Many of the athletes Doyle has helped develop still come back to work with him in the off-season. Marshal Yanda has appeared in seven Pro Bowls with the Baltimore Ravens since playing at Iowa, but he’s still back in Iowa City every spring working with Doyle.
Even athletes who have worked with Doyle for a relatively short period of time have an appreciation for what he does.
"His program is pretty awesome, just pushing kids and getting the best out of them," said redshirt freshman Tyler Linderbaum, who gained 20 pounds of muscle in his first year on campus and is now squat-lifting 580 pounds.
Iowa isn’t able to recruit bunches of 4- and 5-star athletes as programs such as Ohio State and Michigan do so it needs to take 3-star guys and walk-ons, and sculpt them into football players. And no one is handier with a chisel than Chris Doyle.
The Hawkeyes regularly take high school tight ends and engineer them into NFL-ready offensive tackles. Players who arrive on campus as 200-pound running backs sometimes walk out as 280-pound defensive linemen.
In addition to knowing how to mold bodies, Doyle is also a master motivator, who spews quotations from everyone from Winston Churchill to Hunter S. Thompson.

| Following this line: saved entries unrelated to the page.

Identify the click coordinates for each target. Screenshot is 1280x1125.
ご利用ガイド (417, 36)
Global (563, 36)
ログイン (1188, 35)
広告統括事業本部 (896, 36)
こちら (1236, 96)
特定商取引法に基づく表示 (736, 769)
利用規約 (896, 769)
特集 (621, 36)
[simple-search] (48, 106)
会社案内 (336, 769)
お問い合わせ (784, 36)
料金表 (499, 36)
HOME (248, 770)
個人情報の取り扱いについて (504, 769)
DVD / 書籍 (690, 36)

Within the past few weeks, he has taken to Twitter to recite words of wisdom from Seneca, C.S. Lewis, Sun Tzu, Epictetus and Ronald Reagan, things such as "No great thing is suddenly created" and "No man is more unhappy than he who never faces adversity."

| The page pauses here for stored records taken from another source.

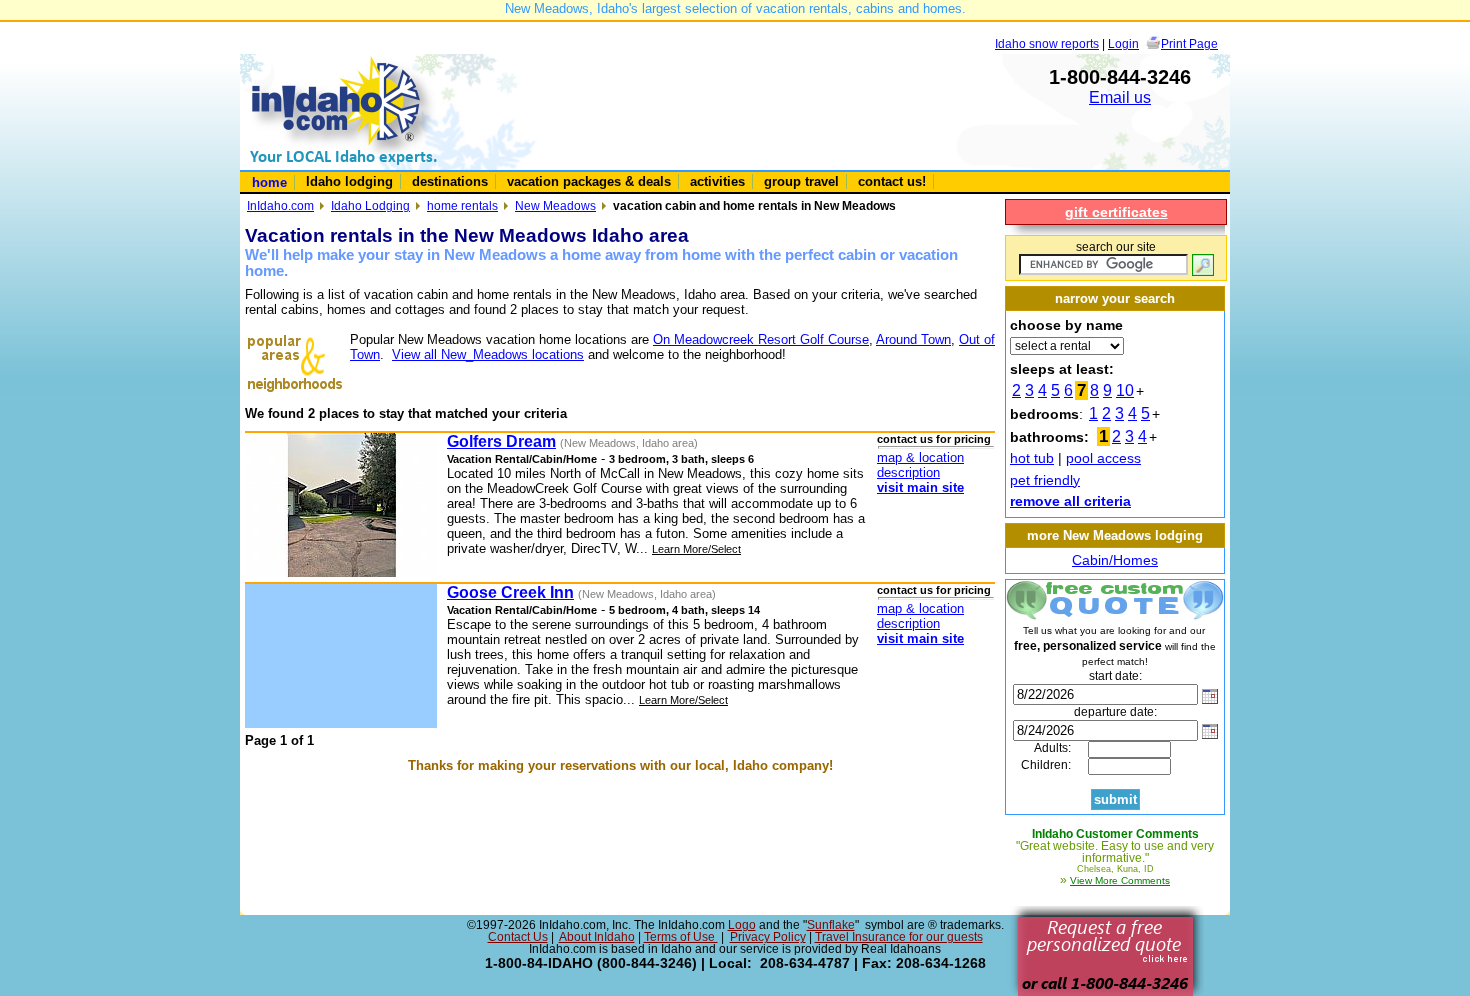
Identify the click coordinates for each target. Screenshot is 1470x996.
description (908, 472)
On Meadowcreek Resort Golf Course (761, 339)
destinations (450, 181)
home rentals (462, 205)
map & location (920, 457)
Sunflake (831, 925)
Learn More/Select (696, 549)
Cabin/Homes (1115, 560)
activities (717, 181)
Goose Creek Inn (510, 592)
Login (1123, 43)
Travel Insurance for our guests (899, 937)
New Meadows (555, 205)
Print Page (1189, 43)
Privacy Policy (768, 937)
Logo (742, 925)
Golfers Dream (501, 441)
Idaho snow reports (1047, 43)
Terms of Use (681, 937)
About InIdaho (597, 937)
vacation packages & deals (589, 181)
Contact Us (518, 937)
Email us (1120, 97)
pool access (1103, 458)
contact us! (892, 181)
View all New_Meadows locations (488, 354)
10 (1125, 390)
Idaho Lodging (370, 205)
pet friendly (1045, 480)
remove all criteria (1070, 501)
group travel (801, 181)
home (269, 182)
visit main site (920, 487)
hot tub (1032, 458)
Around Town (913, 339)
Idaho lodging (349, 181)
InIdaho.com (280, 205)
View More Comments (1120, 880)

Other schools have taken note of how much a guy like Doyle can impact their program, although only four or five other Big Ten schools pay their strength and conditioning coaches even half as much as he gets.

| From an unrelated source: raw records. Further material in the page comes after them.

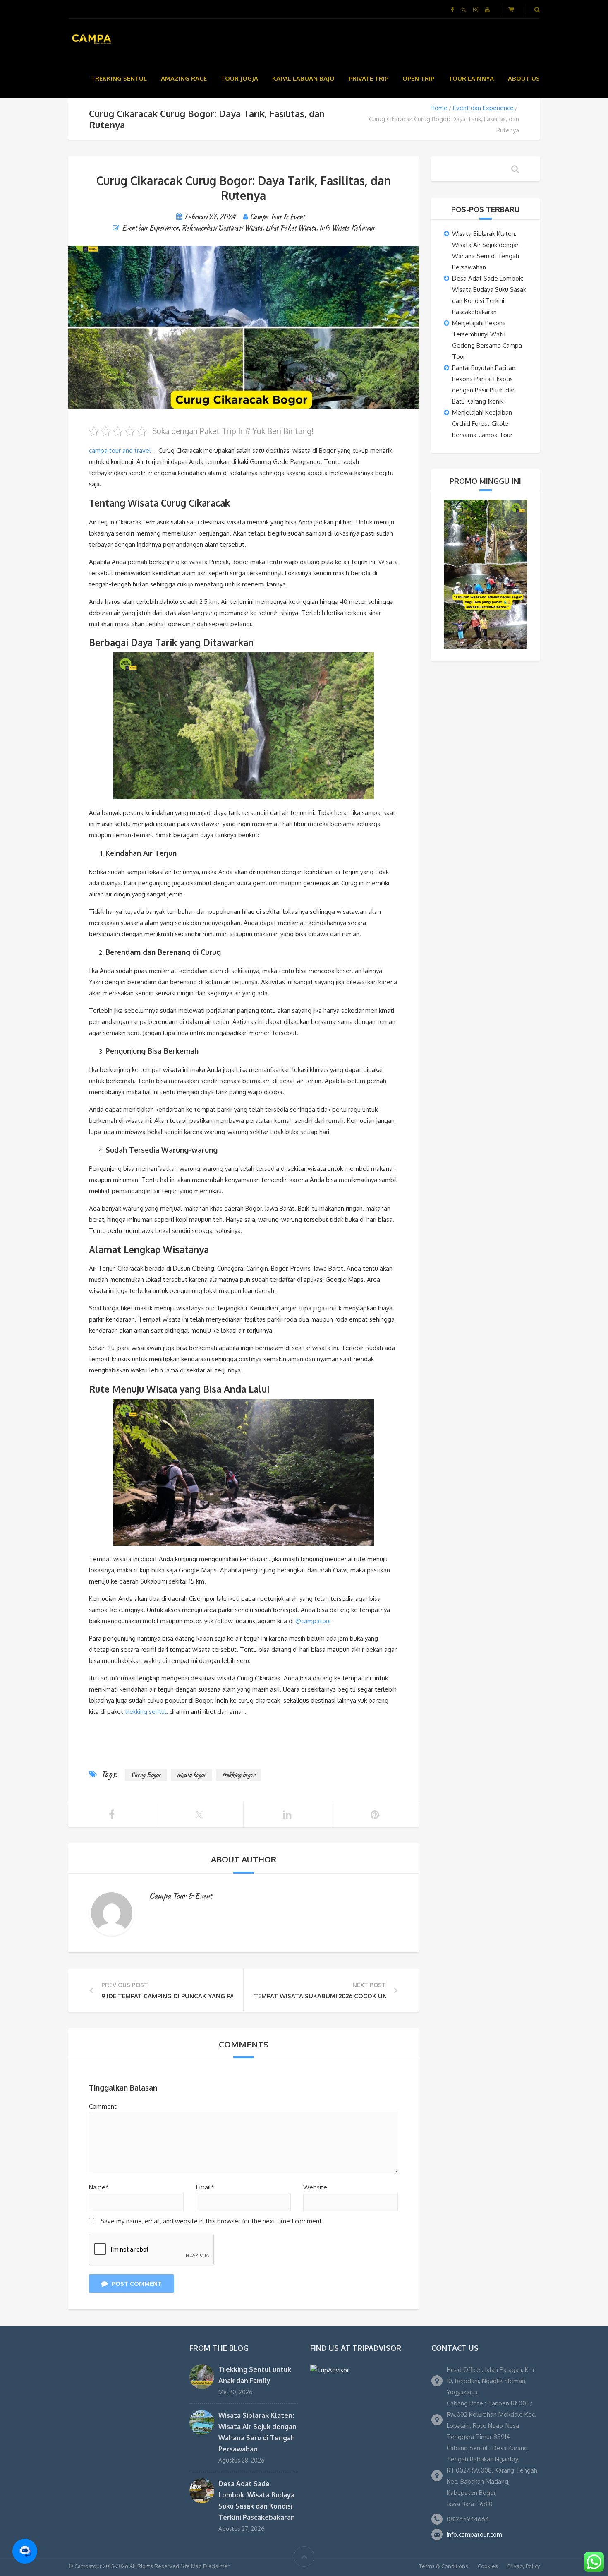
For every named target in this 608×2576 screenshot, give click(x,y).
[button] (24, 2551)
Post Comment (137, 2284)
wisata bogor (191, 1775)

Minnesota coach P.J. Fleck said at the Big Ten football media day last month that the person most responsible for any success he has had is his strength coach, Dan Nichol, and he said he hired Nichol for one reason: Chris Doyle told him to.
"I think he’s the best in the country, and I’m not afraid to say that," Fleck said of Doyle.
Nichol, who got his start as an intern at Iowa, is one of dozens of Doyle protégées who have moved on to bigger and better things. There are 30 head strength and conditioning coaches across the country who once worked for Doyle.
"I don’t know a lot, but I know enough to hire people that are smarter than me," Doyle said with a smile.
Ferentz doesn’t really believe there are many people smarter than Doyle. He frequently has said he thinks the success Iowa has had during his 20-year run as head coach is more attributable to Doyle than any other person, himself included.
From that standpoint, you kind of wonder if Doyle isn’t underpaid.
Not that the money really matters much to him anyway.
"Every year we have a group of 35 new kids come in and we get to work with them and we get to see them fast forward five years and 10 years and 20 years and see what they’ve done with their opportunities," Doyle said. "And that’s really rewarding."